Open TreeAnnotator and for Burnin percentage choose 10%, for Target tree type select Maximum clade credibility tree and for Node Heights select Mean heights. For the Input Tree File select the .trees file with typedNodes in the name. These are the trees BEAST sampled with ancestral types mapped onto the tree nodes. Choose an Output File name and then hit Run.

Tree annotator

Open the resulting MCC tree in FigTree. Go to Appearance → Colour by → type to color the tree by the reconstructed ancestral genotypes. To get posterior probabilities on the ancestral types, go to Node Labels → Display → type.prob. This will display the posterior probability of each node having the sensitive genotype.

Visualizing ancestral genotypes

We can see that most of the transmission/branching events in the tree involved sensitive genotypes and that the resistant genotypes are mainly restricted to single tips or cherries in the tree. Its therefore not too surprising that we estimated the sensitive genotype to have much higher fitness than the resistant genotype.

References and further information

This tutorial was partially based on an earlier BEAST2 bdmm tutorial by Denise Kühnert and Jūlija Pečerska.

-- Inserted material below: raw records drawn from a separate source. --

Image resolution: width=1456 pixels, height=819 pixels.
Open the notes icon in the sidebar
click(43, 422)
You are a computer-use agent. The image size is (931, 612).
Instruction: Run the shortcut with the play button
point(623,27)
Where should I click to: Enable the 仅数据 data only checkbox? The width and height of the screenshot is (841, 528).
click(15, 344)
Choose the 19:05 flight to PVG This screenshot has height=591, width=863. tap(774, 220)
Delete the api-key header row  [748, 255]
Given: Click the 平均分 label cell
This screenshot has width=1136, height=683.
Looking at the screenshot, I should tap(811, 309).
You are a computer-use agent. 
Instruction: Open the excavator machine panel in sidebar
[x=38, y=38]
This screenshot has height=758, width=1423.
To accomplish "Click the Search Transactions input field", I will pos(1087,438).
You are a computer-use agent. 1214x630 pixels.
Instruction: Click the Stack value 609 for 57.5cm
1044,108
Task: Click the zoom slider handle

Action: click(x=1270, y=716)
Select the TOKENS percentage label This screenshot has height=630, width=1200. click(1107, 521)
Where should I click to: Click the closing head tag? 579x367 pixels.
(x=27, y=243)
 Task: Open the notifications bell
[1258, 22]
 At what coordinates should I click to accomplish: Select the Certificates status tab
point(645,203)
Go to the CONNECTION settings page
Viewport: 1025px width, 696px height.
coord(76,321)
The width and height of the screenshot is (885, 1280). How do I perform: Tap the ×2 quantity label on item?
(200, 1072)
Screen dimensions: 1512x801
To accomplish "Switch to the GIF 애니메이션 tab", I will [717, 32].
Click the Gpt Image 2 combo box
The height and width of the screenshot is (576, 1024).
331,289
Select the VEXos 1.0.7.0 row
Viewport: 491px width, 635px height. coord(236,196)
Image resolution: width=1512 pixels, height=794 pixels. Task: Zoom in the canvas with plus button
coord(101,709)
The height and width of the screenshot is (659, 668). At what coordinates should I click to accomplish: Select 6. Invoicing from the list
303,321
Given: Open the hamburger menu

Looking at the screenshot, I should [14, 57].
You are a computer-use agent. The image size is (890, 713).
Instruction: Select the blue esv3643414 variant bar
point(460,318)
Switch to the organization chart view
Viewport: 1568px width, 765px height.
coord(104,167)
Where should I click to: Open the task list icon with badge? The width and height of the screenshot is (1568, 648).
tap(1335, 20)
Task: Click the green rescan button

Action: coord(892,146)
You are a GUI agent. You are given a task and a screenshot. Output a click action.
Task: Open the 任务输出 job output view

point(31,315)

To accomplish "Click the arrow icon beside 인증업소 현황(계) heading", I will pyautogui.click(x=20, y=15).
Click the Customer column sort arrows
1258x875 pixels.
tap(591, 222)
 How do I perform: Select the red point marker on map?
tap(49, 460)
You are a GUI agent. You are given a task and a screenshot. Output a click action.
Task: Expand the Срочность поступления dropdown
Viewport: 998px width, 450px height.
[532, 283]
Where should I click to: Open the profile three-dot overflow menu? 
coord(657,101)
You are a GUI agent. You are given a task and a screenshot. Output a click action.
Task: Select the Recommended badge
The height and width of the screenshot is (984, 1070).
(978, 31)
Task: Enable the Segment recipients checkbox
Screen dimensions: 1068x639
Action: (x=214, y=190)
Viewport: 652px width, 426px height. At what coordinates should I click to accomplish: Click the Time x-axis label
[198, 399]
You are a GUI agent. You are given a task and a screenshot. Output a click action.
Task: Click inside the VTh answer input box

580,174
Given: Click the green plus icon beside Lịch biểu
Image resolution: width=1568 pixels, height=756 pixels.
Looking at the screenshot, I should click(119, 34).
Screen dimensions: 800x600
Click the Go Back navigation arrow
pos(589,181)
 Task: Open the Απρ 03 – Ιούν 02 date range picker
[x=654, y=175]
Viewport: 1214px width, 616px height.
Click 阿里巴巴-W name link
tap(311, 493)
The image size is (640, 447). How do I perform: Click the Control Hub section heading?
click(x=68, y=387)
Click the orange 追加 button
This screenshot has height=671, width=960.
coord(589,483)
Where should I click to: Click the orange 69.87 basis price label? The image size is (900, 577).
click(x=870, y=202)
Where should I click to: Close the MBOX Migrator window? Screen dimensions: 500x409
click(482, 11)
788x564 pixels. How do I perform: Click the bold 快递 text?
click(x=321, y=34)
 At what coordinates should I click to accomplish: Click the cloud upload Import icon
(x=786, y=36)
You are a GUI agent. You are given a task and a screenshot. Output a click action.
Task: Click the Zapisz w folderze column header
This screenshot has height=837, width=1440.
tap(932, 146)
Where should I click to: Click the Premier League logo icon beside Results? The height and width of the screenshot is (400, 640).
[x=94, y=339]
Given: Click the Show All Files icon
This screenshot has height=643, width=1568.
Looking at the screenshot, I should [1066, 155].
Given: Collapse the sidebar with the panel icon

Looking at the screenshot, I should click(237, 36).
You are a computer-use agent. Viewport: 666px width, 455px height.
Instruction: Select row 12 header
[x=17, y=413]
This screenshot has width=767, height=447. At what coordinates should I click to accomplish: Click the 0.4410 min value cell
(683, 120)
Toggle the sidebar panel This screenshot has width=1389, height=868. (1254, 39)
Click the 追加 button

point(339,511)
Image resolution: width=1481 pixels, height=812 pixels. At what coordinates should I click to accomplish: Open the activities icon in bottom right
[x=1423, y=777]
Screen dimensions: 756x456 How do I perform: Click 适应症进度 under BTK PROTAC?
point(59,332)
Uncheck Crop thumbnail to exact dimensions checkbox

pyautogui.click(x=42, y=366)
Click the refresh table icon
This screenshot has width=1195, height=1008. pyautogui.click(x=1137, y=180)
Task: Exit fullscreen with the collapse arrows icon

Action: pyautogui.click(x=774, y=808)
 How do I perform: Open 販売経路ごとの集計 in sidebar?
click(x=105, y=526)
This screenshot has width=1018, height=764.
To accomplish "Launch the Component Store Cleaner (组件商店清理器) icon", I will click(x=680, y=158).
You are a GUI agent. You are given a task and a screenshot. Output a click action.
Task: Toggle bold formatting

Kühnert, D., Stadler, T., Vaughan, T. G., & Drummond, A. J. (2016). Phylodynamics with migration: a computational framework to quantify population structure from genomic data. Molecular Biology and Evolution, 33(8), 2102-2116.

Kühnert, D., Kouyos, R., Shirreff, G., Pečerska, J., Scherrer, A. U., Böni, J., … & Stadler, T. (2018). Quantifying the fitness cost of HIV-1 drug resistance mutations through phylodynamics. PLoS Pathogens, 14(2), e1006895.